Selected text
Written by J.T. Bushnell, Oregon State University Senior Lecturer

Performed by Carlee Baker, Oregon State M.A. Student
 
A clause, like a phrase, is a group of words. But unlike a phrase, a clause is pretty complete. A clause is a group of words that contains both a subject and a predicate.
 
Charlie runs. There’s a subject; there’s a predicate. It’s a clause.
 
Charlie eats a shoe. Subject, predicate. It’s a clause.
 
Charlie ducks punches in a pawn shop. Subject, predicate. It’s a clause.
 
 
You might notice that all these clauses sound like they could be complete sentences by themselves. And they can. We call these kinds of clauses independent. They don’t depend on any other construction to complete the idea or form a sentence. They can – like Charlie Chaplin when he’s avoiding trouble – stand up by themselves.

Data lines

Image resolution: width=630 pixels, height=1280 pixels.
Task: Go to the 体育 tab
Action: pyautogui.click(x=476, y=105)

* * *

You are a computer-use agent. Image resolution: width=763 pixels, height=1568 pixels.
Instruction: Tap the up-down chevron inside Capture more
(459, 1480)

List of tasks
- A) Retype the text on clauses, starting at "Charlie eats a" and ending at "up by themselves.".
- B) Answer these questions from the text on clauses:
(i) What two things does a clause contain?
(ii) What name is given to clauses that can be complete sentences by themselves?
(iii) Where does Charlie duck punches?

Responses for each task
- A)
Charlie eats a shoe. Subject, predicate. It’s a clause.
 
Charlie ducks punches in a pawn shop. Subject, predicate. It’s a clause.
 
 
You might notice that all these clauses sound like they could be complete sentences by themselves. And they can. We call these kinds of clauses independent. They don’t depend on any other construction to complete the idea or form a sentence. They can – like Charlie Chaplin when he’s avoiding trouble – stand up by themselves.

- B)
(i) A subject and a predicate.
(ii) Independent.
(iii) In a pawn shop.